_REQUIRED TASK 1:_ From the listing, output as a JSON list of strings the lines from the one containing "BJP Candidate List" through the one containing "तेज प्रताप यादव पार्टी से निलंबित (31, 676)", inclusive, with one string per line and blank lines omitted.

_EXTRACT:_
Briefly the facts of the case are that the assessee company is engaged in manufacturing of synthetic fabrics on job work basis for other parties. It is also engaged in trading of synthetic fabrics during the year. It filed its e-return on 27.10.2015 declaring total loss of Rs. 1,57,07,558/-. The return was processed u/s 143(1) on 26.02.2016 at the declared income. The case was selected for complete scrutiny under CASS. Notice u/s 143(2) of the Income Tax Act, 1961 was issued on 12.04.2016 duly served upon the assessee on 20.04.2016, fixing the case for hearing on 22.04.2016. Subsequently, notice u/s 142(1) of the Act with query letter dated 06.07.2017 was issued fixing the case for hearing on 20.07.2017. In compliance to notices issued to the assessee company attended from time to time and furnished required details/ information which were placed on record. During assessment proceedings books of accounts were produced which were examined on test-check basis. The facts of the case were discussed with the A/R of the assessee company by the AO.

The assessing officer noticed that the business of the assessee has been carried on up to July, 2014 only. However, the assessee has paid remuneration of Rs.5,10,000/- to the directors for the whole year. The assessee had also claimed depreciation for full year. Since the business operations have been stopped in July, 2014, the AO took the view that the above said directors’ remuneration and depreciation cannot be allowed for whole of the year. Accordingly, he restricted the salary expenses to Rs.2,24,000/- and disallowed balance amount of Rs.2,86,000/-. Since the assets were put to use for less than 180 days only, the AO disallowed 50% of depreciation claimed by the assessee.

The Ld A.R submitted that the assessee has not completely stopped the business and there was only suspension of business for a temporary period. He submitted that the business has been revived in the succeeding year. Accordingly, he submitted that the tax authorities are not justified in making disallowances out of director’s remuneration; out of depreciation and out of other expenses. The ld. AR for the assessee strongly relied upon the two judgment to support his case which reads as under:-

  • CIT vs. Chennai Petroleum Corporation Ltd. 358 ITR 314 ( Mad H.C.)
  • CIT vs. Refrigeration and Allied Industries Ltd. 247 ITR 12 (Del H.C.)

The Ld A.R also submitted that the business has been revived in the succeeding year. The question that arises for consideration is whether the temporary lull in the business would disentitle the assessee to claim depreciation and other expenses for full year. In this connection, we may refer to the decision of Hon’ble Madras High Court rendered in case of CIT vs. Chennai Petroleum Corporation Ltd. (supra) wherein the Hon’ble High Court has held as under:-

“ 20. As far as the decision of this court reported in CIT v. Maps Tours and Travels [2003] 260 ITR 655 (Mad) is concerned, if under law, there is a prohibition on the assessee to put the cars on roads for want of registration, considering such prohibition, the claim of the assessee under section 32 of the Income-tax Act could not be granted. Thus, the abovesaid decision has to be seen in the light of the facts and circumstances of the case; hence, the same would not be of any assistance to the assessee. In fact, the learned standing counsel appearing for the Revenue fairly stated before this court that in the decisions reported in CIT v. Southern Petrochemical Industries Corporation Ltd. [2009] 311 ITR 202 (Mad) and CIT v. Southern Petrochemical Industries Corporation Ltd. [2008] 301 ITR 255 (Mad), this court had considered the grant of depreciation even to stand-by machinery. When that being the case, we do not find any justifiable ground to disturb the reasoning of the majority members of the Income-tax Appellate Tribunal.

Records from a pointing dataset:
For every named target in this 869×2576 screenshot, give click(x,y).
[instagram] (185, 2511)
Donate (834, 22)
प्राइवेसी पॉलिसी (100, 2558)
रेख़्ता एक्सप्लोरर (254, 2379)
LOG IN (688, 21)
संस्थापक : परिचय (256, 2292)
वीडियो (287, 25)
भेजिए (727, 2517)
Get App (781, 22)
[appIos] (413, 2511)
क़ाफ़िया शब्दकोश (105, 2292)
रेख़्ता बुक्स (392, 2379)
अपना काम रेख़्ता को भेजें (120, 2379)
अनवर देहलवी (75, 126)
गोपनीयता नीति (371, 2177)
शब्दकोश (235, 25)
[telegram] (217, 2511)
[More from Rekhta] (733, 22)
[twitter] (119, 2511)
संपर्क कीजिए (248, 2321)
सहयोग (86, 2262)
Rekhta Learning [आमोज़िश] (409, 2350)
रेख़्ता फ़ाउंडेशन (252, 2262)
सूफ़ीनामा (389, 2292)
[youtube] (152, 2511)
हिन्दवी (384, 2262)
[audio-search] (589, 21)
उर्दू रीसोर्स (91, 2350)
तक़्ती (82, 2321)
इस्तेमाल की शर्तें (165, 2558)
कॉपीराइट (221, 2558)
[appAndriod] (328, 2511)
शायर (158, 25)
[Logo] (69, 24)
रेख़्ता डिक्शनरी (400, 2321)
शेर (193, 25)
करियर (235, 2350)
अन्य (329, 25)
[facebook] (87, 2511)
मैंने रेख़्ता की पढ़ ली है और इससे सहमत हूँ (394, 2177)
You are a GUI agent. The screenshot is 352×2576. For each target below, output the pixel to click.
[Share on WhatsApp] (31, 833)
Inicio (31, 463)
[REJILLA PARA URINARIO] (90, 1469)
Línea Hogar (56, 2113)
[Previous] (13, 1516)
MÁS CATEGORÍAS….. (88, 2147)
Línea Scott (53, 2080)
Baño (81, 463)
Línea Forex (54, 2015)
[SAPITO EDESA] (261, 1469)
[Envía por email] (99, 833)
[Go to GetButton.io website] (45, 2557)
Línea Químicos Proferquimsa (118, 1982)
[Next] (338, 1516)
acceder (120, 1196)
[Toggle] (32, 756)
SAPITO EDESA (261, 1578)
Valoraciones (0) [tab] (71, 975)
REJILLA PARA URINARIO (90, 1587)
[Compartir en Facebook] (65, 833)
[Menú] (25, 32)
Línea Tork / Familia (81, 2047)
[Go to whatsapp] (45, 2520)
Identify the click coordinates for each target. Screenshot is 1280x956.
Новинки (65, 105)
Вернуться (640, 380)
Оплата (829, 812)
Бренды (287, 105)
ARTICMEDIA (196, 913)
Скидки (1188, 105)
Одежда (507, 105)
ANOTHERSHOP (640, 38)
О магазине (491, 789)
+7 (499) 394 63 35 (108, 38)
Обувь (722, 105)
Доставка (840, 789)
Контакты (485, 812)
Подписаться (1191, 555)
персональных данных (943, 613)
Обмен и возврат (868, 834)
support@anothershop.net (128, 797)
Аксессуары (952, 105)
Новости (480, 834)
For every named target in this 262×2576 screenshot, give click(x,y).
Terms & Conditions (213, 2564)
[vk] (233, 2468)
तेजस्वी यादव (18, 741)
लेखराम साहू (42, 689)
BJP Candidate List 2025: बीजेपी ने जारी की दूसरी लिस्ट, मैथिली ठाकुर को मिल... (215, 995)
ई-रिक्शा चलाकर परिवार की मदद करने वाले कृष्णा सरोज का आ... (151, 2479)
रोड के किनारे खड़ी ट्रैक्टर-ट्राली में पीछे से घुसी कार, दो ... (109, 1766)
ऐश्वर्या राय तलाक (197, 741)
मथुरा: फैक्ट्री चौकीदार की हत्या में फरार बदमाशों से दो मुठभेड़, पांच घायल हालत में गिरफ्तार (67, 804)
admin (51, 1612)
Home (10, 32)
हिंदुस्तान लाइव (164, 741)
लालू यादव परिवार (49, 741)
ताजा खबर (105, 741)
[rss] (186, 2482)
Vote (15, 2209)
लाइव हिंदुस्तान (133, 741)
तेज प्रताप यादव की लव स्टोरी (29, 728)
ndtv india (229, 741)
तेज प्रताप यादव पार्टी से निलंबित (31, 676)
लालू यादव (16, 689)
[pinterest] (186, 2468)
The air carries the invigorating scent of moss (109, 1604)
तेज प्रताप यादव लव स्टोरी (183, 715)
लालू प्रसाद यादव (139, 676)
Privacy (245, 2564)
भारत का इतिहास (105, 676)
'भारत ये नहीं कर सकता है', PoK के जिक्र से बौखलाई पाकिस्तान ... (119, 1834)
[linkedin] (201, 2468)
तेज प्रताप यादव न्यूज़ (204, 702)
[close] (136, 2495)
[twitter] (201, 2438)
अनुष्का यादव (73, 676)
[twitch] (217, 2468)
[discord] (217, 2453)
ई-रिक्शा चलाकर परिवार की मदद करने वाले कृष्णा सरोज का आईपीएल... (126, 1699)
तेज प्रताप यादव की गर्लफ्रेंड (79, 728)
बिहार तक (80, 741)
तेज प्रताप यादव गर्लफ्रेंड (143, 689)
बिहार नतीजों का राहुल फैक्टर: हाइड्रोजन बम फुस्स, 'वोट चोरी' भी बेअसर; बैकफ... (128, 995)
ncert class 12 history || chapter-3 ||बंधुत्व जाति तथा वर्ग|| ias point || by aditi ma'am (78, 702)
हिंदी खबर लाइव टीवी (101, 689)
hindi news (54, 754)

_REQUIRED TASK 2:_ In the tax case excerpt, until when did the assessing officer find the assessee's business had been carried on?

_FULL SOLUTION 1:_
[
  "BJP Candidate List 2025: बीजेपी ने जारी की दूसरी लिस्ट, मैथिली ठाकुर को मिल... (215, 995)",
  "ई-रिक्शा चलाकर परिवार की मदद करने वाले कृष्णा सरोज का आ... (151, 2479)",
  "रोड के किनारे खड़ी ट्रैक्टर-ट्राली में पीछे से घुसी कार, दो ... (109, 1766)",
  "ऐश्वर्या राय तलाक (197, 741)",
  "मथुरा: फैक्ट्री चौकीदार की हत्या में फरार बदमाशों से दो मुठभेड़, पांच घायल हालत में गिरफ्तार (67, 804)",
  "admin (51, 1612)",
  "Home (10, 32)",
  "हिंदुस्तान लाइव (164, 741)",
  "लालू यादव परिवार (49, 741)",
  "ताजा खबर (105, 741)",
  "[rss] (186, 2482)",
  "Vote (15, 2209)",
  "लाइव हिंदुस्तान (133, 741)",
  "तेज प्रताप यादव की लव स्टोरी (29, 728)",
  "ndtv india (229, 741)",
  "तेज प्रताप यादव पार्टी से निलंबित (31, 676)"
]

_FULL SOLUTION 2:_ Up to July 2014.